In the News: Placard Abusers Arrested

••• “Thirty people were hauled into state court on Tuesday in handcuffs and charged with using fake parking placards made to look like city-issued documents to park in special zones and to avoid paying tickets.” It’s a small start—and the public humiliation was clearly meant as a warning to anyone out there still working this scam. “Prosecutors said about half the people charged in the scam had been parking in special zones with laminated placards for city agencies, including the Administration for Children’s Services, Department of Health, the Fire Department and the Law Department. Others were accused of using forged placards for nongovernmental organizations, which included the American Red Cross and the New York Blood Center. One defendant was accused of parking his Mercedes with a phony Law Department placard in a space reserved for an ambulette that transported people with disabilities to a health care facility, investigators said. Another defendant was accused of using a fake placard while he was attending the city’s academy for new correction officers. Five were accused of using handicapped zone passes, and three were charged with submitting copies of their fake placards to the city’s Department of Finance to avoid paying parking tickets. Several were also arrested on charges they used phony placards to park in loading zones for commercial drivers.” Now let’s start cracking down on the cops who abuse the system. —New York Times

••• “Amazon’s takeover of Whole Foods Market began five weeks ago with a lot of fanfare about lower prices. But while the grocery chain has strategically marked down select items like avocados and almond milk, overall prices have dropped very slightly—about 1 percent—since Amazon ownership, according to an analysis by research firm Gordon Haskett. […] Although Amazon offered discounts on a number of items right away, some of those prices have crept back up, according to the data. The price of frozen foods, for example, was 7 percent higher on Sept. 26 than on Aug. 28, when Amazon officially took over. Snack items had risen 5.3 percent in that period, while dairy and yogurt were up 2 percent. (Among categories where prices are lower: Beverages, down about 2.8 percent; bread and bakery, down 6.8 percent; and produce, down 0.5 percent.)” —Washington Post

••• In the Tribeca Trib police blotter, a slashing, assault, and more thefts, including this: “A 40-year-old Thomas Street resident placed her $5,000 Cartier Ballon Bleu watch on a ledge before entering the locker room shower. When she got out, she discovered that it was gone.” Do you all need me to tell the story again of returning to the Equinox locker room to see a man going through my pants? He had picked the dinky Master combination lock that so many people use. The moral: All gyms are extremely high-risk places for your valuables.

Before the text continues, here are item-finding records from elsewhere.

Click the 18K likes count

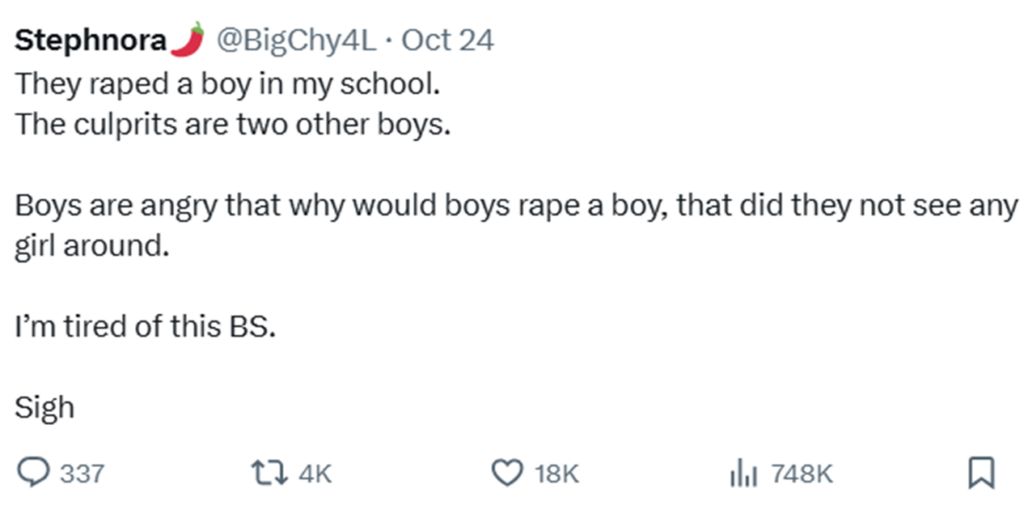click(557, 474)
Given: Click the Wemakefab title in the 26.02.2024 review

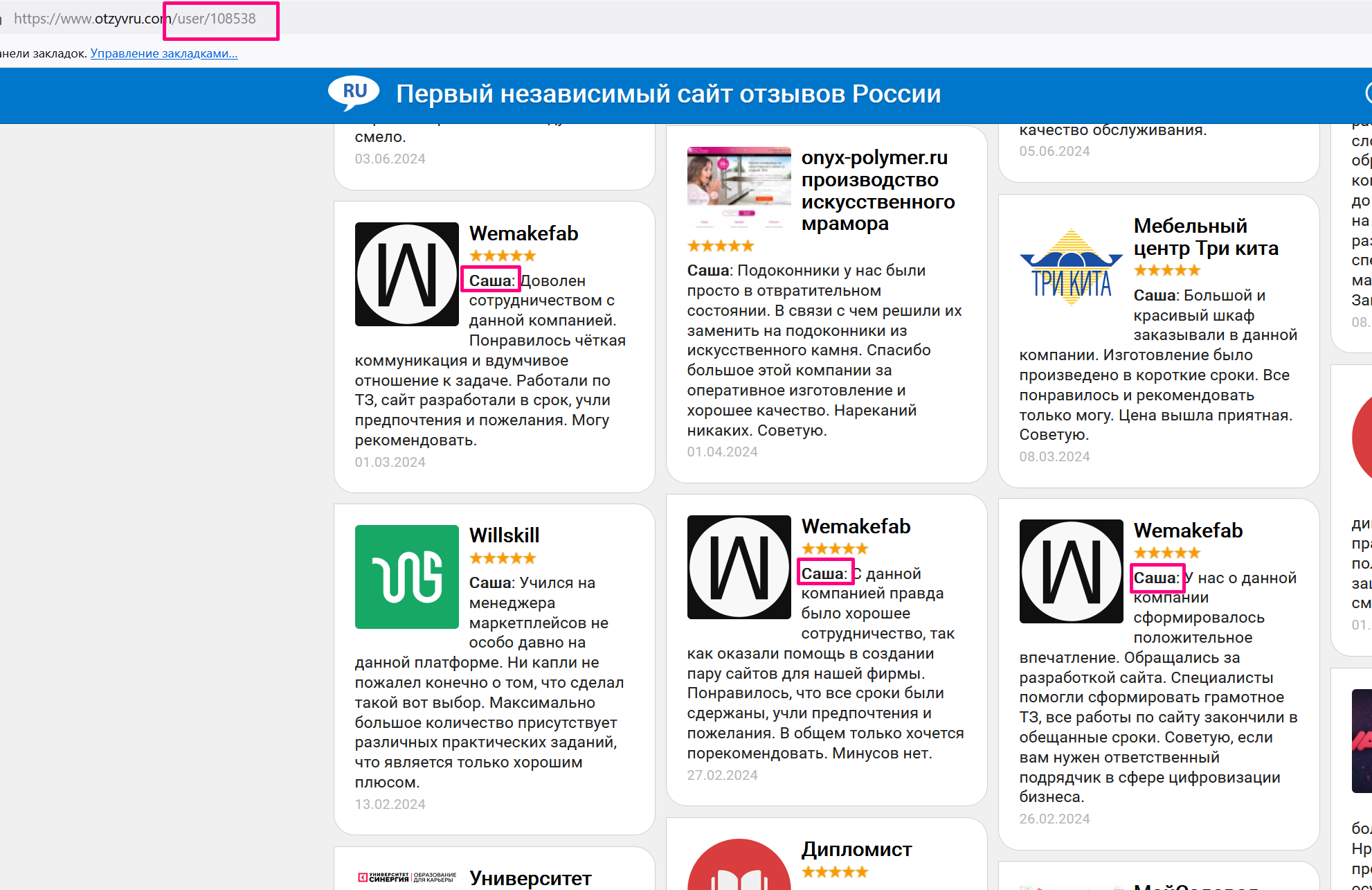Looking at the screenshot, I should click(1188, 531).
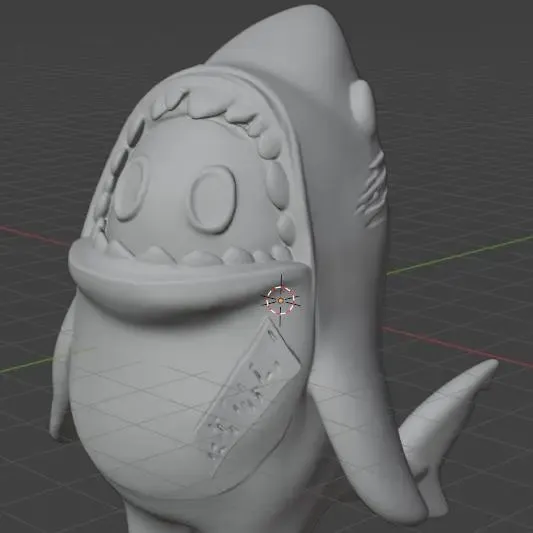
Task: Select the shark gill slits
Action: point(373,189)
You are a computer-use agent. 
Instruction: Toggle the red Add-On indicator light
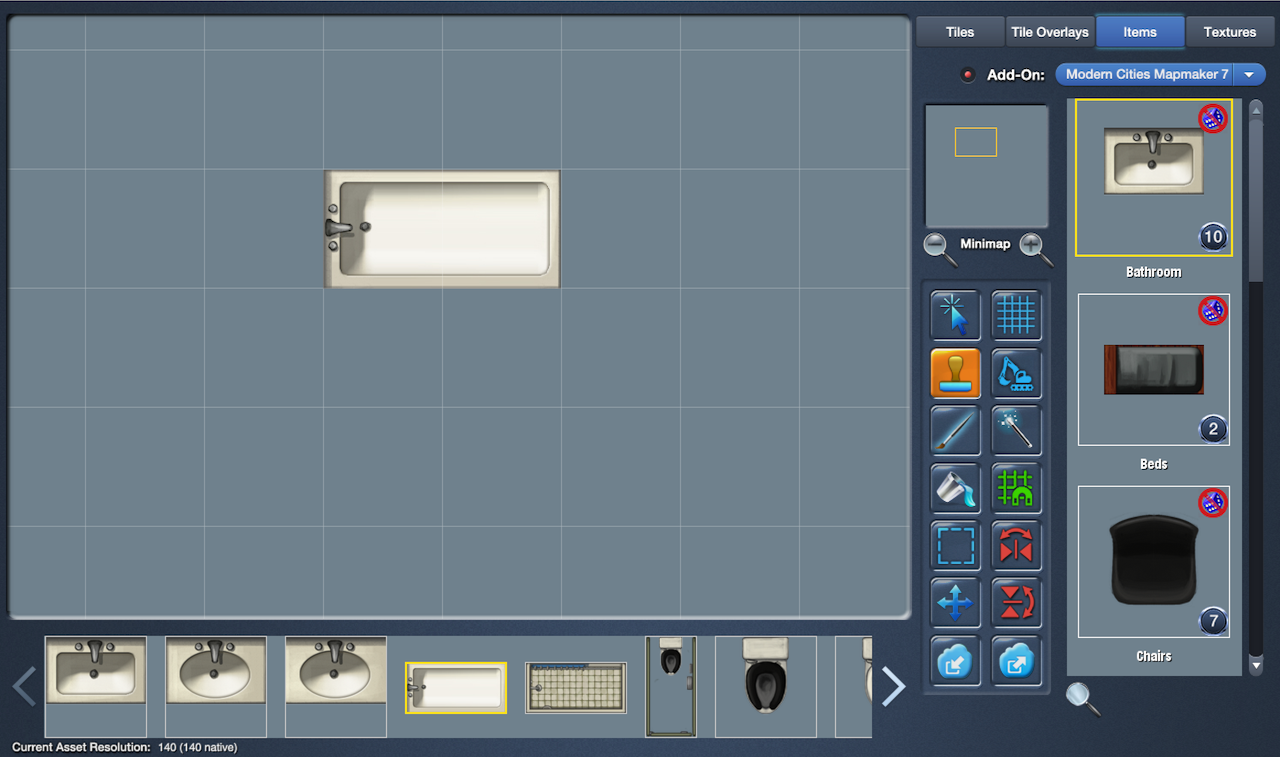pos(967,75)
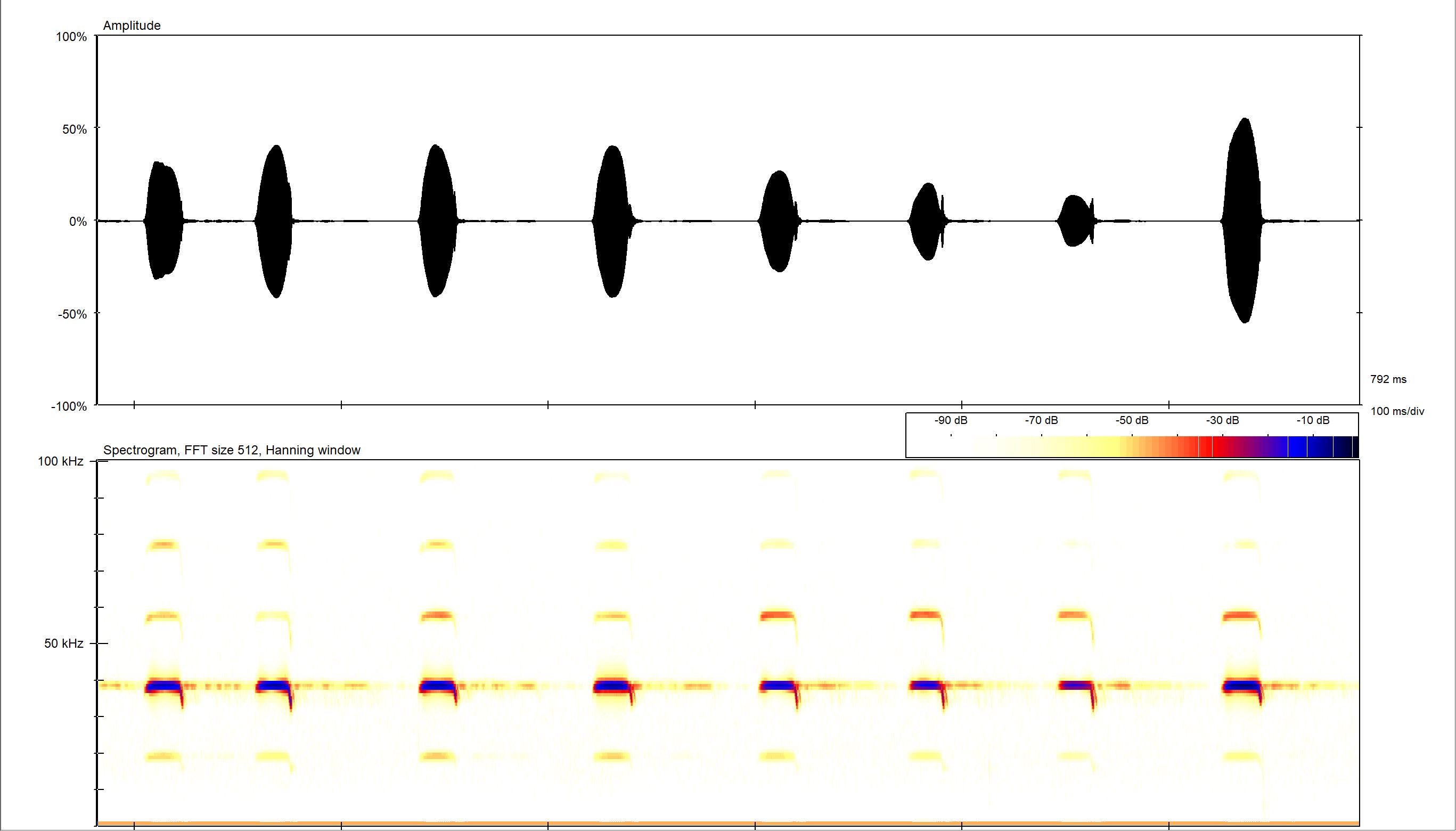1456x831 pixels.
Task: Click the first waveform pulse on the left
Action: click(163, 221)
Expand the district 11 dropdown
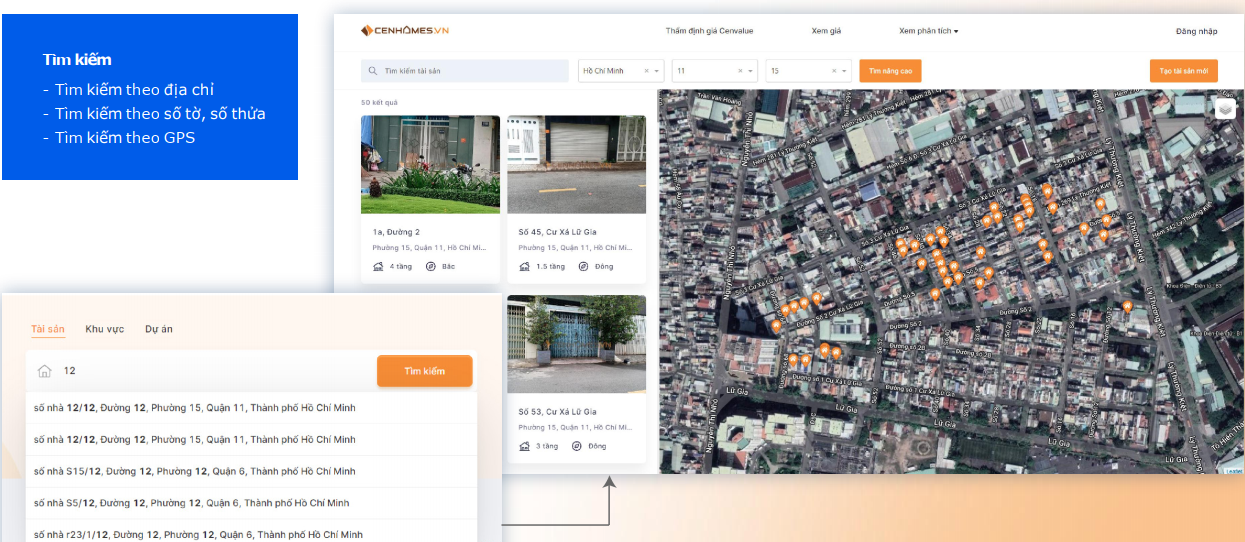This screenshot has width=1245, height=542. [x=752, y=71]
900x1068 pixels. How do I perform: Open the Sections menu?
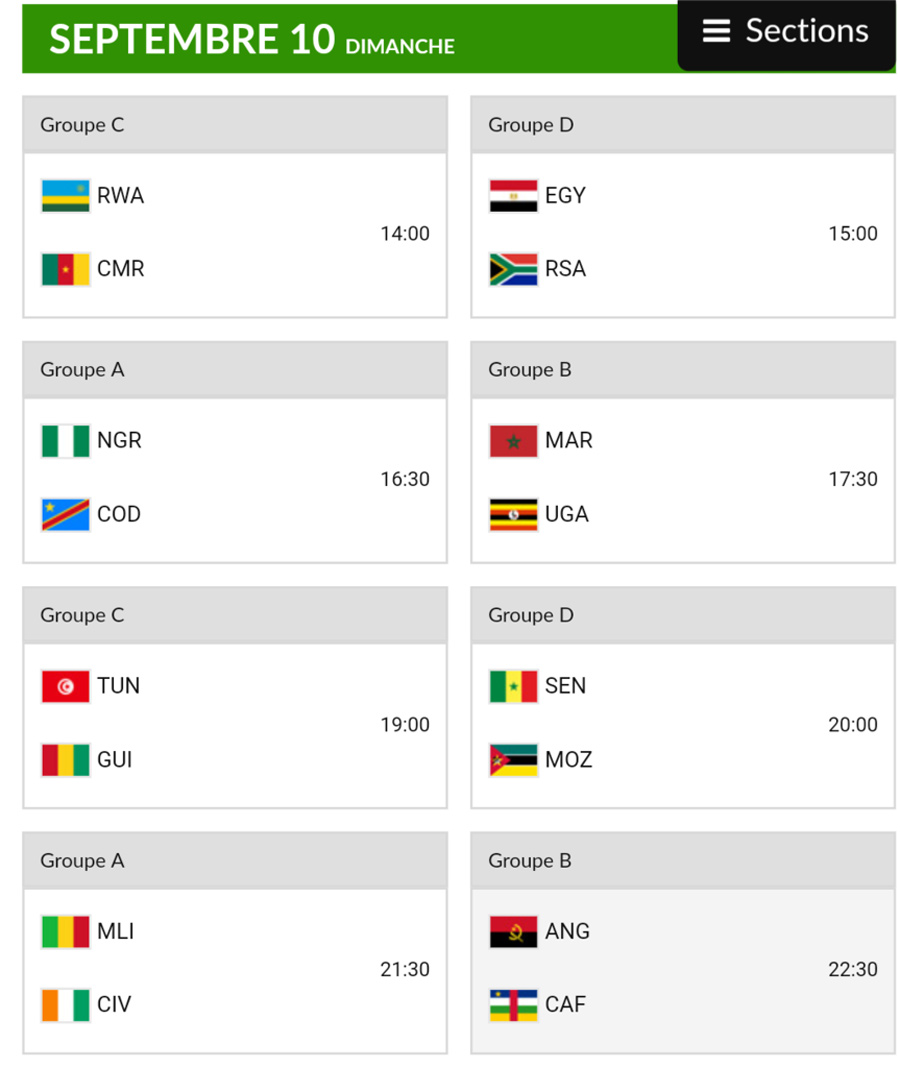click(786, 32)
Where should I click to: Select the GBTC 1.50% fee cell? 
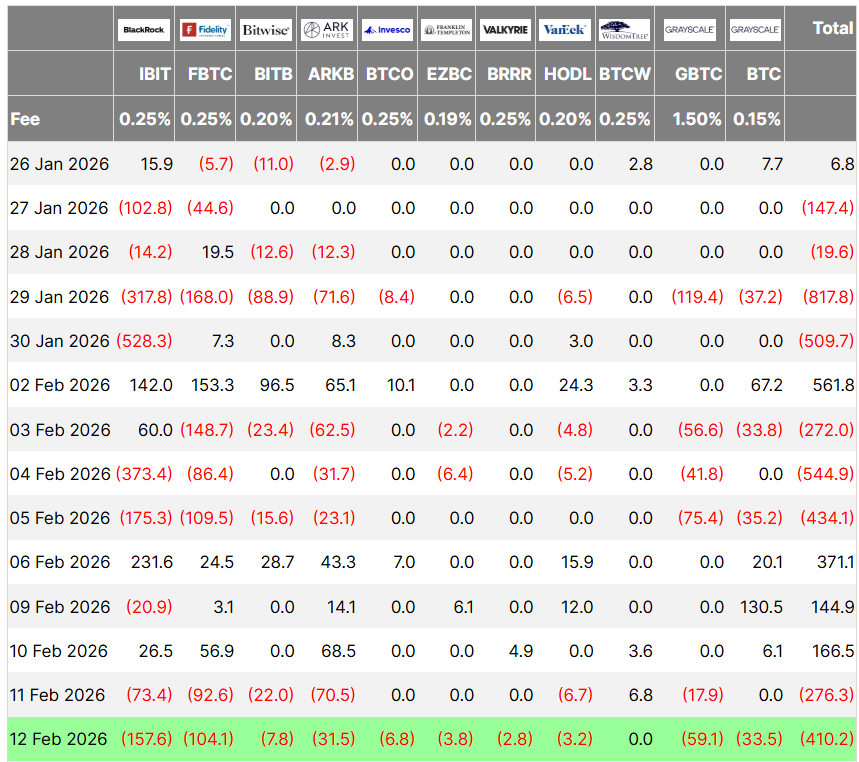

••• “Recognizable to most New Yorkers as ‘that graffiti-covered building on the corner of Spring,’ 190 Bowery [was bought by] developer Aby Rosen for $55 million. Since then, Great Bowery, a creative agency, has taken over five floors, but the lobby and basement have remained empty, until now. The street-facing walls have been scrubbed of some of the spray-painted designs that covered them, and plants line the exterior steps. On Friday, Totokaelo, the cool-kid shop in Seattle that opened a New York outpost on Crosby Street in 2015, begins an 11-month residency in the landmark structure.” —New York Times

••• “The city’s $4.3 million park plan for Peck Slip, idling on the drawing board for more than a decade, will be all but scrapped if residents have their way. […] The opponents, many of them parents in the area, said they would like to see the .65-acre of protected street remain wide open and mostly bare.” In my opinion, what that area needs is greenery, mainly to help block the FDR, but then I don’t have kids, which seem to drive the design of most public amenities around here. —Tribeca Trib

 

5 Comments

  1. You’d think that by now the city would have the digital capability to upload plate numbers to a database that the meter maids could check. It’s mind boggling that we need laminated pieces of paper in 2017.

    • This is about tolerating petty corruption, not about systems. Meter maids routinely bypass cars with notes or merely folded police vests left on dashboards.

  2. It’s about time!

  3. Paris Baguette on Canal (previously Burger King) is opening very soon. Walked by after work today and saw workers putting finishing touches to the space and the open sign replaced the coming soon sign.

  4. Whole Foods has not only not lowered prices.